Esta situación no sólo comprende al gobierno nacional, algo similar puede decirse de las empresas públicas y de la Intendencia de Montevideo. Por estos días el intendente Martínez anunció grandes proyectos para el 2018, en especial, uno importante de obras para la ciudad. No necesitaría mucho para destacarse; desde que gobierna el Frente Amplio no se ha hecho una sola obra de importancia en infraestructura en la ciudad que merezca recordarse. O mejor dicho, dada la experiencia de la única obra que realizaron, es mejor esperar que no hagan nada, como lo demuestra el tristemente célebre corredor Garzón. No solo costó millones de dólares a los montevideanos y resultó un verdadero monumento a la incompetencia más atroz que pueda imaginarse, también viene dejando un lamentable saldo de vidas en accidentes.

Los anuncios de Martínez no parecen creíbles porque llevamos dos años de promesas incumplidas. No es que extrañe demasiado dada la experiencia previa del intendente. Según Sendic, lo único que él hizo como presidente de Ancap fue seguir los planes dejados por Martínez, el que entonces vendría a ser el responsable intelectual del desastre protagonizado por la empresa estatal.

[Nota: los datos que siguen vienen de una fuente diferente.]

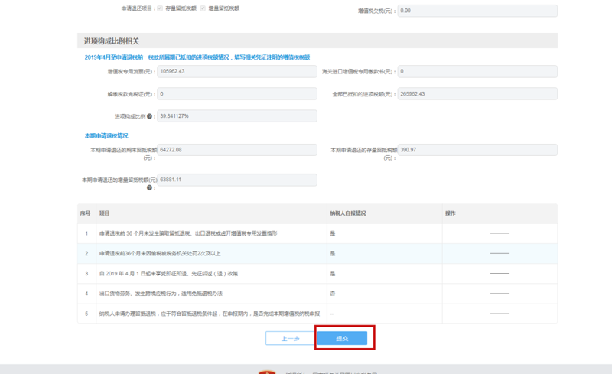Viewport: 612px width, 374px height.
Task: Click help icon beside 进项构成比例
Action: [150, 117]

Lo mismo atañe a los distintos jerarcas del gobierno, desde el Ministerio de Economía, al de Obra Pública y al propio presidente de la República. Recientemente se anunció el tarifazo que nos aplicarán a partir de enero, con absoluta desconexión de la pérdida de competitividad que sufrimos y que estamos pagando en pérdidas de miles de puestos de trabajo y empresas fundidas. El Ministerio de Economía no ha tenido otra idea que seguir aumentando el gasto público como cuando la economía crecía al 5% y para mantener el déficit (porque no ha bajado desde que comenzó el actual gobierno) ha aplicado un ajuste fiscal atrás de otro, sin misericordia por el contribuyente.

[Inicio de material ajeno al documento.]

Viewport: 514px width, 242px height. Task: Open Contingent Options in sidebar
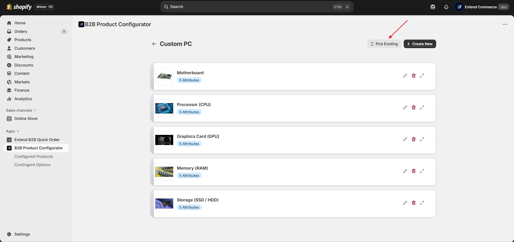pos(32,165)
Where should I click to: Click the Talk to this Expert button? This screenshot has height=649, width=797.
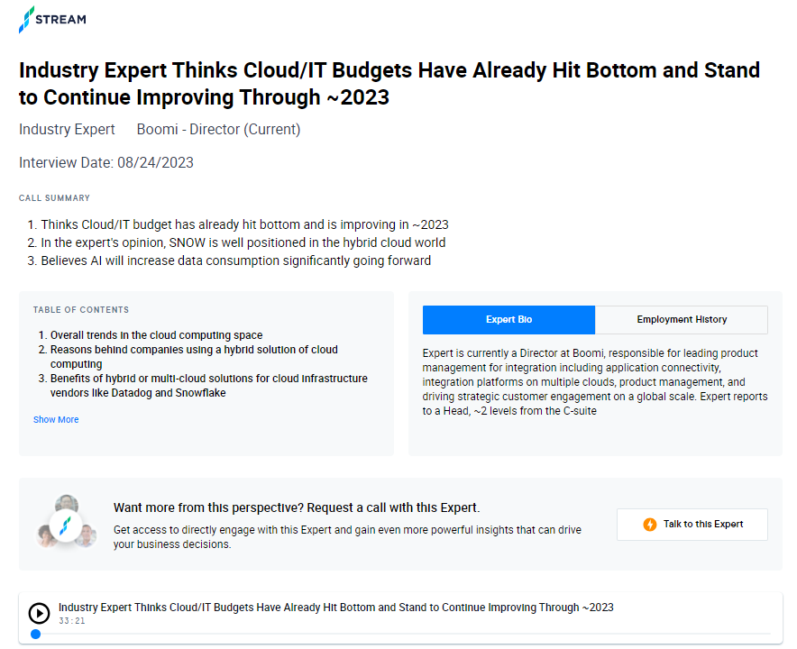pos(692,524)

Jamás se le ocurrió que alguna vez el ajuste lo podrían hacer los políticos, gastando menos de la enorme cantidad de recursos que dilapidan en asesores, adscriptos, choferes, secretarias, celulares, autos oficiales, viajes en primera, hoteles 5 estrellas y los múltiples privilegios de que disfrutan. Siempre la cuenta de la fiesta de los políticos la pagan los ciudadanos con más impuestos y mayores tarifas.

Como ciudadanos y contribuyentes tenemos que estar más alerta de esta situación. Falta mucha consciencia respecto a los derechos que tenemos por pagar impuestos y alimentar al fisco, a no ser esquilmados cada vez que el gobierno necesita más recursos.

El Ministerio de Obra Pública también es un típico ejemplo de cataratas de anuncios de planes que no se concretan. Basta recorrer el país y ver el estado de las rutas, si uno quiere confiar en el análisis clínico, o ver el informe sobre las obras por participación público-privada que se adjunta cada año a la Rendición de Cuentas, si se quieren ver los números. La nada misma es el saldo cuando a comienzos de la actual administración se había anunciado con bombos y platillos un plan de más de 12.000 millones de dólares. Pero debemos estar tranquilos, dicen que para el año que viene se van a concretar las obras...

Y, finalmente, debemos mencionar al principal responsable institucional de este balance negativo, que es el propio presidente de la República. No solo es evidente que tiró la toalla, que no le preocupa demasiado cuidar el futuro del país, como dejó en evidencia con la solución que propuso para el tema de los cincuentones y el contrato entreguista que firmó con UPM.

Es evidente que el presidente tiró la toalla y solo aspira a terminar su período sin que lo molesten mucho y en eso se encuadra la estrategia de ganar tiempo haciendo anuncios tras anuncios, que nunca se concretan. Desde las múltiples veces que hallaron petróleo, a la novedad de nuevas obras o algún tratado comercial. Triste e innegable realidad la de nuestro país, por la que el gobierno gana tiempo, aunque el tiempo lo está perdiendo el país.